• Task objective: List every condition that the text on beta-thalassemia trait names as a possible differential diagnosis.

• Text section:
▶

Patients can also request testing for beta-thalassemia trait outside of antenatal screening. This can be requested through their GP surgery or some SCT centres allow patients to self-refer directly. This is available for both male and female patients and may be useful for patients who have a family history of thalassemia or who already know their partner has thalassemia.
In beta-thalassemia trait, FBC will show a microcytic anaemia, with:
- Normal to moderately low Hb
- Low MCH, usually 19-23 pg
- Low MCV, usually 60-70 fL
Haemoglobin electrophoresis with hemoglobin F and A2 quantitation is used to make a diagnosis of beta-thalassemia trait. Levels of haemoglobin alpha 2 gene (HbA2) are higher in beta-thalassemia carriers, at 3.6-7%, whereas in an unaffected patient, HbA2 levels are between 2.2-3.2%.
Possible differential diagnoses:
- Iron deficiency anaemia :
- Similarities: microcytic anaemia (low Hb, low Hct)
- Differences: acquired condition, due to lack of iron. No structural abnormality. Normal levels of HbA2
- Beta-thalassemia major :
- Similarities: same genetic mutation on HBB gene on chromosome 11
- Differences: homozygous for mutation. More likely to be symptomatic, requiring medical intervention. Shortened life expectancy
- Sickle cell disease :
- Similarities: autosomal recessive haemoglobinopathy that presents as anaemia. Both are tested for in pregnancy. If patient who is carrier for beta thalassemia or sickle cell has a child with a partner who is another haemoglobinopathy carrier, can cause hereditary complications.
- Differences: Sickle cell disease is caused by abnormal haemoglobin S formation. Sickle cell disease has significant complications including painful sickle cell crises and thromboembolism. Anaemia in sickle cell disease tends to be far more severe. Sickle cell disease is tested as part of neonatal heel prick. Different aetiology as sickle cell disease is now more common in patients from African and Caribbean backgrounds.
If there are concerns about symptomatic anaemia, ferritin levels should be checked to assess whether iron supplementation is required or safe.

◀

• Data under study:
▶

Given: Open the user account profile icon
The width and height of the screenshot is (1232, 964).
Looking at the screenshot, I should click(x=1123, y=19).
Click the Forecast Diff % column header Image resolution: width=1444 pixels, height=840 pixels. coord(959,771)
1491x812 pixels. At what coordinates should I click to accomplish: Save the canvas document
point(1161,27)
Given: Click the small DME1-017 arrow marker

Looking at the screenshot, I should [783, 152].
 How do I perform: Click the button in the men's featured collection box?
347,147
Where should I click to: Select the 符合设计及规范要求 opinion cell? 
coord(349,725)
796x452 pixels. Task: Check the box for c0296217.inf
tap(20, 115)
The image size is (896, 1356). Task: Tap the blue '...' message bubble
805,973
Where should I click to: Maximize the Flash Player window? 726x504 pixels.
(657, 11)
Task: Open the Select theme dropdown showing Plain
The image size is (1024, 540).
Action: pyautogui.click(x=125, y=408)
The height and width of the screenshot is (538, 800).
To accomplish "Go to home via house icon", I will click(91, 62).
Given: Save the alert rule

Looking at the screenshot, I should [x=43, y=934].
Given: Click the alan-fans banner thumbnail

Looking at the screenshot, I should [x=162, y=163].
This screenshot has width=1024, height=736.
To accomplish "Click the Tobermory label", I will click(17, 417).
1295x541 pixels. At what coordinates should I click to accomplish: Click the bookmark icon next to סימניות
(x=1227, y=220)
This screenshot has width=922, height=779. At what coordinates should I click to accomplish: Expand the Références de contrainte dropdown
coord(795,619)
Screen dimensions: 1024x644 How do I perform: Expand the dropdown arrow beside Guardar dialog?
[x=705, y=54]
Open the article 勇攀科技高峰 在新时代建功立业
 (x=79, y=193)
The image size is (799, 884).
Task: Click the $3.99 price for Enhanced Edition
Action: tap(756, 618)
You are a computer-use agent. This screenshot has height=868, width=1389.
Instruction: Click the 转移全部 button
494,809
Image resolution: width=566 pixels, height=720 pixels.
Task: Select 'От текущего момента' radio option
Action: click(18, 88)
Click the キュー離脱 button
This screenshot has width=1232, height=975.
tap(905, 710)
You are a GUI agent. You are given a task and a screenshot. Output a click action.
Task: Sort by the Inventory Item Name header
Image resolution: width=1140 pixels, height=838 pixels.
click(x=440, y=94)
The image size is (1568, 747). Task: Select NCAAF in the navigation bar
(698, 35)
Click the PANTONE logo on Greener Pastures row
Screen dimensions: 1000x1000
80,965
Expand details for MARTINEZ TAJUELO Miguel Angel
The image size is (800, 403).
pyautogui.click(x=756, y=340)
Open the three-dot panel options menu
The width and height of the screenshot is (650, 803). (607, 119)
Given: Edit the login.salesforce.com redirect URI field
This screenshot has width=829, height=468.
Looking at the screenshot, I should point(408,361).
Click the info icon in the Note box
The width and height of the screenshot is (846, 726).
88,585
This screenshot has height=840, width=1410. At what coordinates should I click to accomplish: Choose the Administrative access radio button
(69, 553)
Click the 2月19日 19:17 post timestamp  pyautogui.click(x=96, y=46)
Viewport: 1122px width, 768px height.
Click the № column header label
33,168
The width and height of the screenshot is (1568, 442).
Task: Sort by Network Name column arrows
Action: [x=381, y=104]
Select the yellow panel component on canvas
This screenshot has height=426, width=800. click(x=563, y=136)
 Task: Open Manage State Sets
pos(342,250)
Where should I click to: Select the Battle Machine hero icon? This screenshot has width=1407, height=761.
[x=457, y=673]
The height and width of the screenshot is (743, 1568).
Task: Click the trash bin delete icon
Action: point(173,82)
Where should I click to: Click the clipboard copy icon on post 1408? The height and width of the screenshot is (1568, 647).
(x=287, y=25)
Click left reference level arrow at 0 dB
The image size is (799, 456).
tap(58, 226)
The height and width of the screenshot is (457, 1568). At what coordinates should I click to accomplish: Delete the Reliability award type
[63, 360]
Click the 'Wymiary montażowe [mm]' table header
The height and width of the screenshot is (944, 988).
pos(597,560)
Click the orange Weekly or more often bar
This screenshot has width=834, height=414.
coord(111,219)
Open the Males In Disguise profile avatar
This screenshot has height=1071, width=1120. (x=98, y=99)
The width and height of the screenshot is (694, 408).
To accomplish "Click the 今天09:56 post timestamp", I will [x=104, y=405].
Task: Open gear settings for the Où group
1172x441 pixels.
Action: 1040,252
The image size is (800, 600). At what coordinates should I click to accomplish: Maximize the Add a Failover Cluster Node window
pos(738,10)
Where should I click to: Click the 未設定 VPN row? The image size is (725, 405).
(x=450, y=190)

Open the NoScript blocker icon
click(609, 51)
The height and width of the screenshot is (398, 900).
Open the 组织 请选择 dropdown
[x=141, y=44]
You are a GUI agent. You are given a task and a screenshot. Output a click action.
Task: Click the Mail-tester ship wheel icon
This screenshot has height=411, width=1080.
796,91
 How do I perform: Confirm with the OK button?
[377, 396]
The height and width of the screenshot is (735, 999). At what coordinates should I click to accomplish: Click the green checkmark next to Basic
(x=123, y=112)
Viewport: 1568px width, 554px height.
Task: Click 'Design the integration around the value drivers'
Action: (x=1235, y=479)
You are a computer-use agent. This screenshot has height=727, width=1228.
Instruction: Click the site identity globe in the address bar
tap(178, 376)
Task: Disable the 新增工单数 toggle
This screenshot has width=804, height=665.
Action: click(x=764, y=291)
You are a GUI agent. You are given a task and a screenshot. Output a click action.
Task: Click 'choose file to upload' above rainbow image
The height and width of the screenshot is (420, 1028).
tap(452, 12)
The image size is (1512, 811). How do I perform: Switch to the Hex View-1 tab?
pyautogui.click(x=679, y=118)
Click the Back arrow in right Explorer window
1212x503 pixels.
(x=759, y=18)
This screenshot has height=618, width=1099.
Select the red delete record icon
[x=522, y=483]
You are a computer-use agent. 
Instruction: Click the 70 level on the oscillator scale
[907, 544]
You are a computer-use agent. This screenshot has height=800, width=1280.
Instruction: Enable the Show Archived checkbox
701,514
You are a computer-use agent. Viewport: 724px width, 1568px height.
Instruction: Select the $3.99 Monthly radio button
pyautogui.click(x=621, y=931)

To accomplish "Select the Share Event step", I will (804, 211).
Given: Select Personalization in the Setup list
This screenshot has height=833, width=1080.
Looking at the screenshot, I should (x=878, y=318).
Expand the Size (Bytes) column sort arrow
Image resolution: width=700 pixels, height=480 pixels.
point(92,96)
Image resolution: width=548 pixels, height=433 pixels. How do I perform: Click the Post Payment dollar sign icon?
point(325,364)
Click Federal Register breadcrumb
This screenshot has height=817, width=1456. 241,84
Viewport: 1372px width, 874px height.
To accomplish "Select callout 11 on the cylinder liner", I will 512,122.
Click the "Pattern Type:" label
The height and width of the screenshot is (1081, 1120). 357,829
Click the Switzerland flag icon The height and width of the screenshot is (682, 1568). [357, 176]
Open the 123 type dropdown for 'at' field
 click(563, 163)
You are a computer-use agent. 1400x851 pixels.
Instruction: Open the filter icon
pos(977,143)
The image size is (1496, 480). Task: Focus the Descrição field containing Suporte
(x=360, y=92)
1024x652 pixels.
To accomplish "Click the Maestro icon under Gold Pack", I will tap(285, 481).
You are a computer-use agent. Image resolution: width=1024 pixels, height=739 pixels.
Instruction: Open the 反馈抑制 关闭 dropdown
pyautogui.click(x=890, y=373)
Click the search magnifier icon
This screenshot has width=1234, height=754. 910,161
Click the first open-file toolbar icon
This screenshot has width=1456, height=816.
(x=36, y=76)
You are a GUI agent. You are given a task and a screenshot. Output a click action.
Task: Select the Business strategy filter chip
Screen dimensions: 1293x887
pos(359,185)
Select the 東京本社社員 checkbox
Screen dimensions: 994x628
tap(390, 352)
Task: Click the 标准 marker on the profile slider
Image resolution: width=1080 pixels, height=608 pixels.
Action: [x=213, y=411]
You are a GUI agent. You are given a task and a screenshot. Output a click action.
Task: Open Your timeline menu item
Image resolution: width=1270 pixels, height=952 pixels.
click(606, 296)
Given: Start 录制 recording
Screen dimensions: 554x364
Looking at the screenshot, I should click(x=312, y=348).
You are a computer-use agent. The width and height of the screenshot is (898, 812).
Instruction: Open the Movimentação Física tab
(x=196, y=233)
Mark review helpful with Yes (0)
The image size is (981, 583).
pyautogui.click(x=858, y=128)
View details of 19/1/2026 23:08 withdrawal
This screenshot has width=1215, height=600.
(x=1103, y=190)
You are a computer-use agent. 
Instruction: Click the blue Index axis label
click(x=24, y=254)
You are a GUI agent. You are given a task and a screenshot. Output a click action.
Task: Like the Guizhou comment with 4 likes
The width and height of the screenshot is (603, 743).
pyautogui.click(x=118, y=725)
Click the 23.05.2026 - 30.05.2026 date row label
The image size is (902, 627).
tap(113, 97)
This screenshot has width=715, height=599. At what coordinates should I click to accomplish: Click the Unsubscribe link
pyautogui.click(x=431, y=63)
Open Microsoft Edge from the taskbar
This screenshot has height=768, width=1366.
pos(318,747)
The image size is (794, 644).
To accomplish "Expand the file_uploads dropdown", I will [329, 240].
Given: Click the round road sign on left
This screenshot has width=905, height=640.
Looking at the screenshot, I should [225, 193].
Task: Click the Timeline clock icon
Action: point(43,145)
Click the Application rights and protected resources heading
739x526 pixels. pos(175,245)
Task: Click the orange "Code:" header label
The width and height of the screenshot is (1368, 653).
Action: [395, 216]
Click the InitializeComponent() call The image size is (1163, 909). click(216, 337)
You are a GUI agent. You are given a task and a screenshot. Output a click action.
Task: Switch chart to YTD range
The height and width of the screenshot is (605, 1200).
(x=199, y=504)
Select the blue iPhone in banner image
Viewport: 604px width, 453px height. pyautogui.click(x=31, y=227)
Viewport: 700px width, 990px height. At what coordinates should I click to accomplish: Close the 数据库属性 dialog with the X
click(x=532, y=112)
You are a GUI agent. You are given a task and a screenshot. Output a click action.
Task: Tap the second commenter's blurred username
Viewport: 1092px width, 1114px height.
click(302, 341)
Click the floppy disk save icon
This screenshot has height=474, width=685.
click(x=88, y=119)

◀

• Solution to this problem:
- Iron deficiency anaemia
- Beta-thalassemia major
- Sickle cell disease